Declaration of Dividend in Case of Inadequacy or Absence of Profits

# Declaration of Dividend out of Free Reserves [Section 123(1) — proviso]

## When Does This Apply?

When the company has inadequate or no profits in the current FY but still wants to declare a dividend, it may dip into accumulated profits transferred to free reserves in prior years — subject to four conditions.

## The Four Conditions (Final Dividend)

### Condition 1 — Rate Ceiling

The rate of dividend declared shall NOT exceed the average rate of dividend declared during the immediately preceding 3 FYs.

Exception: This rate cap does NOT apply if dividend was NOT declared in all 3 preceding FYs.

### Condition 2 — Amount Ceiling

The amount drawn from accumulated profits shall NOT exceed 10% of (Paid-up Share Capital + Free Reserves) as per the last audited financial statements.

### Condition 3 — First Adjust Current Year Loss

The drawn amount must first be utilised to set off the loss of the FY in which the dividend is declared.

### Condition 4 — Floor on Remaining Reserves

The balance of reserves (after withdrawal AND adjustment of loss) shall NOT fall below 15% of paid-up share capital (as per last audited FS).

## Interim Dividend in Loss Situations

If a company has incurred loss during the current FY upto the quarter preceding declaration of dividend, then the interim dividend rate shall not be higher than the average rate of dividend declared during immediately preceding 3 FYs.

## Carve-out

This provision does NOT apply to a 100% government company (where the entire paid-up capital is held by CG, SG, or both).

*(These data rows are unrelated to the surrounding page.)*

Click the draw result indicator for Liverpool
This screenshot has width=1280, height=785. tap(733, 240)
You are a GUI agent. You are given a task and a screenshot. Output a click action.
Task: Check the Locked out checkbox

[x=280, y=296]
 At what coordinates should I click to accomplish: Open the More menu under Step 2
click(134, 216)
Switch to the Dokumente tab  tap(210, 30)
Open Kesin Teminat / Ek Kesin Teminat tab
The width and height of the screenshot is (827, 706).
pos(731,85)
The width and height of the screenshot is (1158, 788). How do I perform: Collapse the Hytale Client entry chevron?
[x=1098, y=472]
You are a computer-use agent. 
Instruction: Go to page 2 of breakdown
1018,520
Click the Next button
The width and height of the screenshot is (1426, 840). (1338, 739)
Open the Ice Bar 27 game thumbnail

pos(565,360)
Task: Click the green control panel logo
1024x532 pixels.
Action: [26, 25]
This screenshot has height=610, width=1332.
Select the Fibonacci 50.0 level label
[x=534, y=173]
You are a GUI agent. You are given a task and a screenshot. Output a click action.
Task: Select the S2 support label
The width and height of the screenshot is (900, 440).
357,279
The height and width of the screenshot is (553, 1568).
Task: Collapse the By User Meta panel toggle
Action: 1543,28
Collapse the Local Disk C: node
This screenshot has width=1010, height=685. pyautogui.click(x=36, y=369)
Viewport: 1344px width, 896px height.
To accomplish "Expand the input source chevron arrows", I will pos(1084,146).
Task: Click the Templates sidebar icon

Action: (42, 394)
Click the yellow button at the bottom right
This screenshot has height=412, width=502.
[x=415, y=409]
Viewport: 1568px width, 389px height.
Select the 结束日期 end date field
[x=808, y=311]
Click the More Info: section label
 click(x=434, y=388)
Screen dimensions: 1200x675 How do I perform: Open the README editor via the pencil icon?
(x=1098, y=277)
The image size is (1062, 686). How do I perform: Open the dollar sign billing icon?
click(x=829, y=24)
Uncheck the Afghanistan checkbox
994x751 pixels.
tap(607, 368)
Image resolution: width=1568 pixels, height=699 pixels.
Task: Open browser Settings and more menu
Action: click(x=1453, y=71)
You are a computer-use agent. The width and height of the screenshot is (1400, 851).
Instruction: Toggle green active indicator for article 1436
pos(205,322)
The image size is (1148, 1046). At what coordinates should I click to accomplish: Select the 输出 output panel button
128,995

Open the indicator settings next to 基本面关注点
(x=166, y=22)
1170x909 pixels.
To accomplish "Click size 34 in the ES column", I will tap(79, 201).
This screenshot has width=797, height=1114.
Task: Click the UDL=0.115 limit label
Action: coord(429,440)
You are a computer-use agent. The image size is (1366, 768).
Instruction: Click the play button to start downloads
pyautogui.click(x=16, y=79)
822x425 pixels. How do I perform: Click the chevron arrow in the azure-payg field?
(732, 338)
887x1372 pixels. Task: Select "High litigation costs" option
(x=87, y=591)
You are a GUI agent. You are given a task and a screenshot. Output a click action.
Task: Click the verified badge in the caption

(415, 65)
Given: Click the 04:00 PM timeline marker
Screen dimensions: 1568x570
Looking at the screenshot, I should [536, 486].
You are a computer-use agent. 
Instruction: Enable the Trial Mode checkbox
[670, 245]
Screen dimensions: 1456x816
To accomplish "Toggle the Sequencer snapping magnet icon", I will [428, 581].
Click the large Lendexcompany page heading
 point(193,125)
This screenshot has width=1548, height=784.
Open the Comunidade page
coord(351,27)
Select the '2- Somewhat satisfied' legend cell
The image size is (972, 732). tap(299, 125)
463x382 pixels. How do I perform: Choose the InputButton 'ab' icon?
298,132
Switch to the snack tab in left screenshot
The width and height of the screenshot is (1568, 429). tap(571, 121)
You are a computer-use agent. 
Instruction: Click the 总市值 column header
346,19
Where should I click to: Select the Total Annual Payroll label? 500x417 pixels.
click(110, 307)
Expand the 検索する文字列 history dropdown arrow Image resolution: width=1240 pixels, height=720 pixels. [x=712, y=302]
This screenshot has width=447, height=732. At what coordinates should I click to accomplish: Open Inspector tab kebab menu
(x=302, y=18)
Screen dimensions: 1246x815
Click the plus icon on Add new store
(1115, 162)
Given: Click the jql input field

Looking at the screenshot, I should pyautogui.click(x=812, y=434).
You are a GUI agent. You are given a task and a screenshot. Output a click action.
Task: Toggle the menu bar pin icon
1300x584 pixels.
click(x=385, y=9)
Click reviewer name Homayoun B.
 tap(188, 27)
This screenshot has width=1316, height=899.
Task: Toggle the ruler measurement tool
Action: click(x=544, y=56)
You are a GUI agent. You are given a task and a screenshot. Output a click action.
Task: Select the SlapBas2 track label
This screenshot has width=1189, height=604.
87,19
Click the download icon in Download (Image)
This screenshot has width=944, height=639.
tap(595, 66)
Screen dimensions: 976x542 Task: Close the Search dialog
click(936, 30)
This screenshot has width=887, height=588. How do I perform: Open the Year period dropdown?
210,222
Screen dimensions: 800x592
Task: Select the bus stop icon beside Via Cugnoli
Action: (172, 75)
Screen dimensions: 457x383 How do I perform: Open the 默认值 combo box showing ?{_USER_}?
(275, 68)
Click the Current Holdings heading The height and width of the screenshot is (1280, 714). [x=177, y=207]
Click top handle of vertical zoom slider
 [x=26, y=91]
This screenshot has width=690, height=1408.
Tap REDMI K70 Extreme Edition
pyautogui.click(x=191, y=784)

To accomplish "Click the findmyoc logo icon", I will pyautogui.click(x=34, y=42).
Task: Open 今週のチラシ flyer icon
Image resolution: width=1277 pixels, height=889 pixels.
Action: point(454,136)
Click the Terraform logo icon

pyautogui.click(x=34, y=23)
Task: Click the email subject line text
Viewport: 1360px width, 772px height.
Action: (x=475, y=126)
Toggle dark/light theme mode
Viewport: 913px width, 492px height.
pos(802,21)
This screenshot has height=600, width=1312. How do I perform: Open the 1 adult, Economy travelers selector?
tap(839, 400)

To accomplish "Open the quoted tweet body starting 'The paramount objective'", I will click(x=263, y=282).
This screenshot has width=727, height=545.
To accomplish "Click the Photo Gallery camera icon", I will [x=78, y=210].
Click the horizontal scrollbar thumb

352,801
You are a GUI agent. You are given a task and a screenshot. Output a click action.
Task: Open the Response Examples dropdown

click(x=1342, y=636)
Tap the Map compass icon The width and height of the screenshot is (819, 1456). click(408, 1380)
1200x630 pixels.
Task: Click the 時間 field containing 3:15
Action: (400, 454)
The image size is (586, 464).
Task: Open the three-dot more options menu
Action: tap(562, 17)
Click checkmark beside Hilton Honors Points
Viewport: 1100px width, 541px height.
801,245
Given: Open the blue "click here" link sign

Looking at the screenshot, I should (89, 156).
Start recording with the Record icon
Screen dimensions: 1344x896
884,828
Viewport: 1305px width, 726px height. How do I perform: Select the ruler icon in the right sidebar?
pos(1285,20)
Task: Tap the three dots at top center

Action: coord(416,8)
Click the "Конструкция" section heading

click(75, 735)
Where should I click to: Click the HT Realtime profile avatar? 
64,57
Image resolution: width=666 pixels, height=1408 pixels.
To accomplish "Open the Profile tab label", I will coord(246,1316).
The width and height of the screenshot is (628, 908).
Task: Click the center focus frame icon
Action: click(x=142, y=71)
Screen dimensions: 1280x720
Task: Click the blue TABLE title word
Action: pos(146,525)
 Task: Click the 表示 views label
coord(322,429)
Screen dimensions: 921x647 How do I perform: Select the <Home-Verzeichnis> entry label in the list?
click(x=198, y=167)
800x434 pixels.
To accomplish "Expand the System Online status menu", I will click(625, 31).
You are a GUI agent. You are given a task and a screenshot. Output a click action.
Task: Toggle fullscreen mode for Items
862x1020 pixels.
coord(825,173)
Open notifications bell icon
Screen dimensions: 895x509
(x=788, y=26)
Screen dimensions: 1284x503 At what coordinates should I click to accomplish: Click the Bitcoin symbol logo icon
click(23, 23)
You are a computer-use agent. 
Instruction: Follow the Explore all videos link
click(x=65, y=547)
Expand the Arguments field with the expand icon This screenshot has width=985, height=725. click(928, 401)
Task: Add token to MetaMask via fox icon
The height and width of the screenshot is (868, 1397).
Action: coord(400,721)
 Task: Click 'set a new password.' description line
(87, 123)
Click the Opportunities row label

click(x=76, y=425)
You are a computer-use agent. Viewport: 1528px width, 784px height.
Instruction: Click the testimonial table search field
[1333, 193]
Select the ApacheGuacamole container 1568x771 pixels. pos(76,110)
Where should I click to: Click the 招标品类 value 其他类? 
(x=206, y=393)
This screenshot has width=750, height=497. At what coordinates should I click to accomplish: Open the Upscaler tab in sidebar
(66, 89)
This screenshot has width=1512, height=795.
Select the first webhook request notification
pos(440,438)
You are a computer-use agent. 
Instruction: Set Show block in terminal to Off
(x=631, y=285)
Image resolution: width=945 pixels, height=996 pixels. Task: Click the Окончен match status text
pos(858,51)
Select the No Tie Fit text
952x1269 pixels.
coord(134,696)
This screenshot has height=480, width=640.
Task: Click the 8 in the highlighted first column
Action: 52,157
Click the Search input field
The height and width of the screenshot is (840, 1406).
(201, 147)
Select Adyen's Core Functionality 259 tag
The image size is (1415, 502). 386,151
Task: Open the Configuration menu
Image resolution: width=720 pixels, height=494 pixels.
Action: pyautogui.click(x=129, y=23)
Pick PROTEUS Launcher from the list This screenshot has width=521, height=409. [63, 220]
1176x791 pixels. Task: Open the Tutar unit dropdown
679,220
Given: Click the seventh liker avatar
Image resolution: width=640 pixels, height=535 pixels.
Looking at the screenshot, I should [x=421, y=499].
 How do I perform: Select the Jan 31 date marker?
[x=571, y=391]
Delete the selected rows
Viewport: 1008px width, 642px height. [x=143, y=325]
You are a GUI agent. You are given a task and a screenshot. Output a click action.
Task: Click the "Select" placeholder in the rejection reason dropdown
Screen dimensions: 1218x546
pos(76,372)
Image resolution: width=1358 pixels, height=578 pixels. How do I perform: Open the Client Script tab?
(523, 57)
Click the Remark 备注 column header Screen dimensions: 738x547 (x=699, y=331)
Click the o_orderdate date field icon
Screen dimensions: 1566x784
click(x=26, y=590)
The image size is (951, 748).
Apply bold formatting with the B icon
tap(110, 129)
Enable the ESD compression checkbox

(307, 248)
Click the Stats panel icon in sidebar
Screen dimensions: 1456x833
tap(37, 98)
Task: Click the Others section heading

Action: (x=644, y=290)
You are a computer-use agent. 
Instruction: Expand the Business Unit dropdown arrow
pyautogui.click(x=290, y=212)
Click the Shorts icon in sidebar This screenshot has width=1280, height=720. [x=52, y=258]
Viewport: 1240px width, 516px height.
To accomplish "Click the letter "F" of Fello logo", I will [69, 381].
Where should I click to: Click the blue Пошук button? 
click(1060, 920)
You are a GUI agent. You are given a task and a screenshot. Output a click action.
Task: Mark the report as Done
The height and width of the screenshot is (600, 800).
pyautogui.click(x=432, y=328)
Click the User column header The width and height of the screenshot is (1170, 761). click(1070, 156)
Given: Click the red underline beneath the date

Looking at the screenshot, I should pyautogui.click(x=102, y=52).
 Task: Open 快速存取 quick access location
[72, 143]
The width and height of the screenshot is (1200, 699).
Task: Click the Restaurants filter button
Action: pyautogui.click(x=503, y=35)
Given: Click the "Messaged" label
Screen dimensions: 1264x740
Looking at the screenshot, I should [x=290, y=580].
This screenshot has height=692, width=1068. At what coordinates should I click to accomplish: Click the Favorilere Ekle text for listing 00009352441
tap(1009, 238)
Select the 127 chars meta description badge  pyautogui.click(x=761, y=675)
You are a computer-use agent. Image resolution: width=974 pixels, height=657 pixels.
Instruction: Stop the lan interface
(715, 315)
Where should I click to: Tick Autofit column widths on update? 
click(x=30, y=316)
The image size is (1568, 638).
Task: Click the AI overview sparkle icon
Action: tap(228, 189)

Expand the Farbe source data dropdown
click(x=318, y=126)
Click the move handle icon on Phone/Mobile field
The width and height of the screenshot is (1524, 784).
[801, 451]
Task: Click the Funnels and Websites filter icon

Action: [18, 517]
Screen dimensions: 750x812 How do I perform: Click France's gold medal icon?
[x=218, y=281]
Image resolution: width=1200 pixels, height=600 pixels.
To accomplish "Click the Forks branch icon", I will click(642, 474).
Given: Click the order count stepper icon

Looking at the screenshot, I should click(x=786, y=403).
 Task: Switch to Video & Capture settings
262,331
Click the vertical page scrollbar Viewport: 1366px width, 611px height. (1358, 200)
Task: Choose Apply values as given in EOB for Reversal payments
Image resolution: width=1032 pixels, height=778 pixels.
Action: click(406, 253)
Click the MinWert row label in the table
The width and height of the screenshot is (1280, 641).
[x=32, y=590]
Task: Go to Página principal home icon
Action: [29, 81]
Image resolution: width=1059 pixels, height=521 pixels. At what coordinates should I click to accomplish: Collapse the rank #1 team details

## Implicit Assumption About Free Reserves

If the question specifies a year to which free reserves relate, assume that the current year loss is already adjusted. Otherwise, you must adjust the current year loss from free reserves.

## Key Memory Hook

"Four locks on dividend out of reserves: (1) rate ≤ 3-yr avg, (2) drawal ≤ 10% of (capital + reserves), (3) drawal first absorbs current loss, (4) leftover reserve ≥ 15% of capital."

Worked example

### Example 1

Example (Textbook): C Ltd. has paid-up capital of ₹ 200 lakh and free reserves of ₹ 240 lakh. It incurred a loss of ₹ 30 lakh during the FY but wants to declare a dividend. In the 3 preceding FYs, it declared dividend at 9%, 10%, and 12%.

Step 1 — Average dividend rate (Condition 1):

(9 + 10 + 12) / 3 = 10.33% → maximum permissible rate.

Step 2 — Maximum drawal (Condition 2):

10% of (Paid-up Capital + Free Reserves) = 10% × ₹ 440 lakh = ₹ 44 lakh.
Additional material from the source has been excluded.